Peu de procédés industriels thermiques sont décarbonés

À l’heure actuelle, le taux d’électrification de l’industrie est de 37 %, selon des données de l’Ademe et du Centre d’études et de recherches économiques sur l’énergie (Ceren) relayées dans le rapport. Mais il s’agit surtout des machines motrices… et très peu — seulement 14% — de procédés thermiques fonctionnent grâce à une énergie décarbonée.

Pour augmenter la part de l’électricité dans le mix énergétique de l’industrie tricolore, Raphaël Schellenberger recommande d’abord de se concentrer sur les PME et les entreprises de taille intermédiaire (ETI). L’électricité représente seulement 7 % de leur consommation énergétique. Cela concerne des filières comme l’agroalimentaire, la chimie ou le textile.

Des solutions « matures » et « reproductibles »

Parmi les solutions « matures » et « reproductibles » identifiées par le parlementaire : l’alternance entre chaudière à gaz et chaudière électrique, le stockage d’électricité, le recours à un acteur externe pour la gestion de son énergie via le tiers-investissement. Il mentionne aussi l’élargissement des certificats d’économie d’énergie (CEE), conçus pour accompagner les projets de rénovation thermique.

Raphaël Schellenberger plaide aussi pour l’adaptation des réseaux électriques, en publiant une carte permettant d’évaluer le niveau de complexité des raccordements. Il soutient que la « saturation » qui leur est souvent prêtée n’est qu’une idée reçue. Il évoque enfin les « filières lourdes » : la production d’acier, de ciment, plus difficile à décarboner. Et plaide notamment pour que la Commission européenne rende obligatoire le « Made in Europe » pour les marchés publics dans cette filière.
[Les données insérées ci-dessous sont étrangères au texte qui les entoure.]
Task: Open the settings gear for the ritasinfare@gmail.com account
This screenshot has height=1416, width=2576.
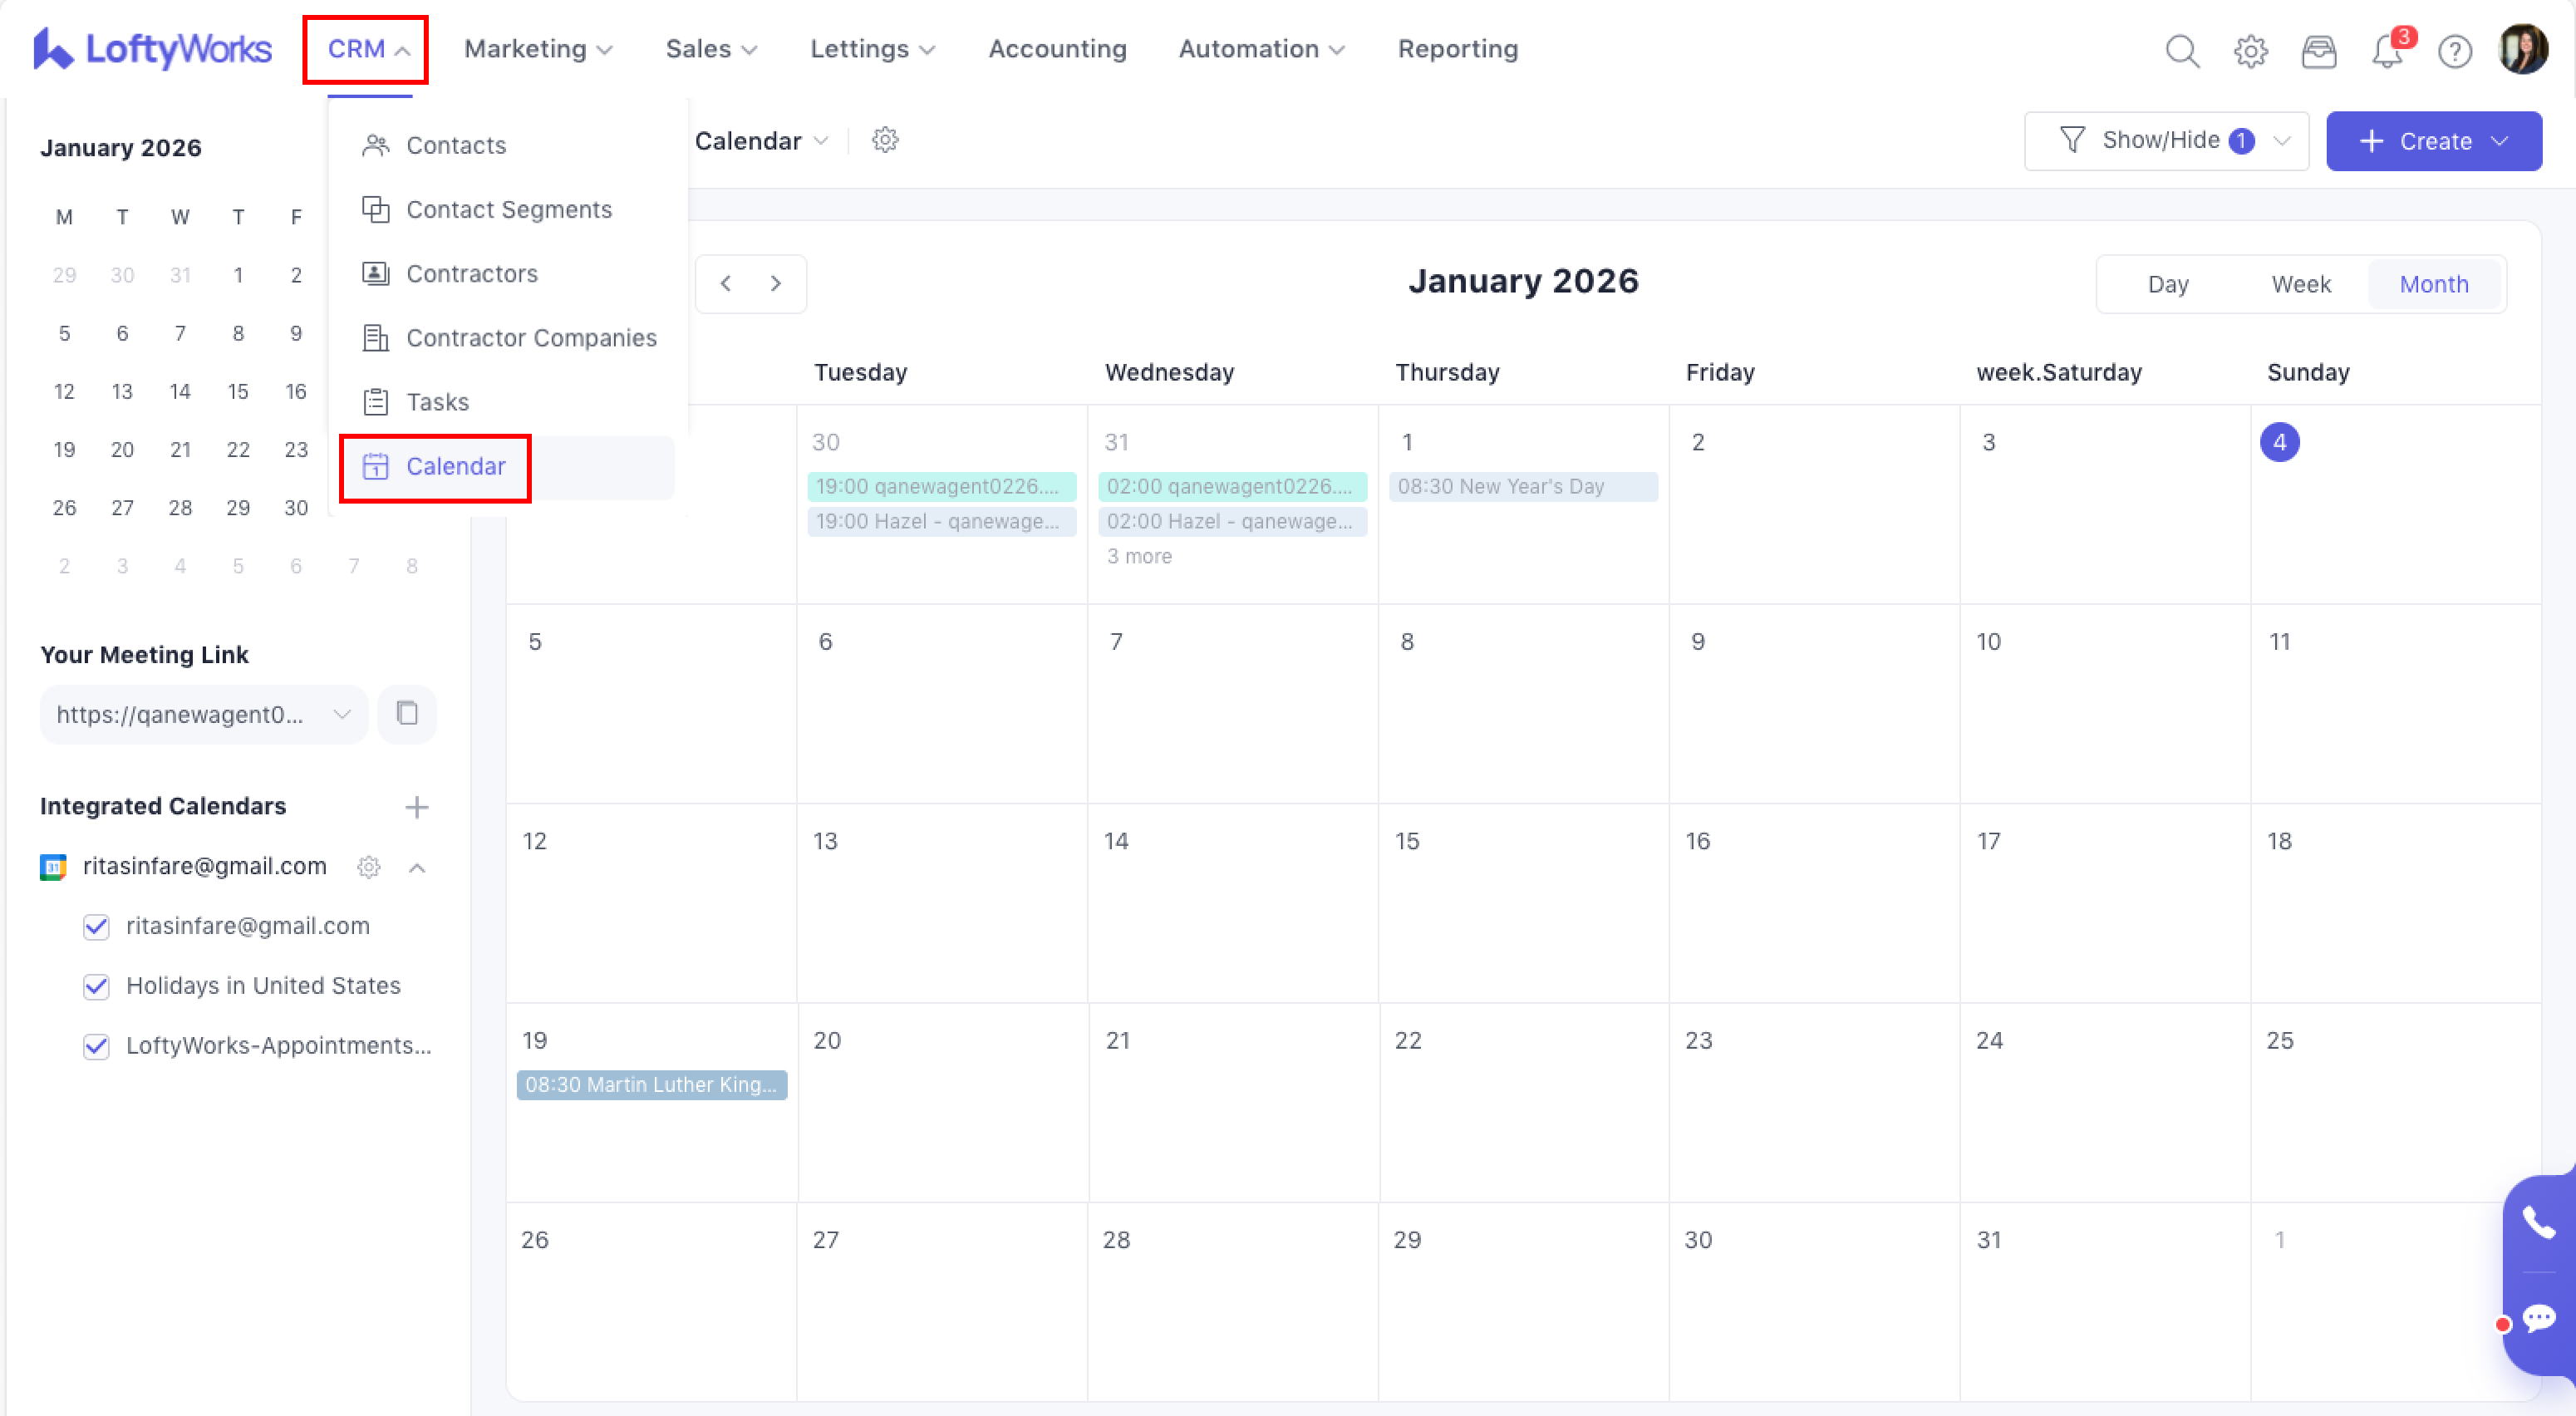Action: (369, 866)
Interdiction de promouvoir le gaz

D’autres pistes sont évoquées pêle-mêle dans ce rapport. C’est le cas de l’interdiction par les fournisseurs d’énergie de faire la promotion de le gaz, d’une différenciation des tarifs de l’électricité au bénéfice de l’industrie et au détriment des géants du numérique. Le député souligne par ailleurs qu’il convient de réserver la biomasse, plus rare, aux usages « difficilement électrifiables ».

Le budget 2027 en ligne de mire

Raphaël Schellenberger propose donc que certaines mesures soient intégrées au projet de loi de finances pour l’année à venir, qui occupera le Parlement pendant plusieurs semaines cet automne. Il souhaite notamment élargir l’abattement de Turpe : ce montant payé pour l’entretien des réseaux qui représente 25 à 30 % d’une facture d’électricité.

Il suggère aussi que figure dans le prochain budget une extension de la compensation du coût indirect du carbone et la mise en place d’un fonds de garantie en soutien aux démarches d’électrification de l’industrie en cas de défaut de paiement. Autant de mesures qui restent mineures par rapport à l’ensemble des recommandations… Lesquelles ne pourront toutefois pas faire l’objet d’un texte de loi dans les mois à venir.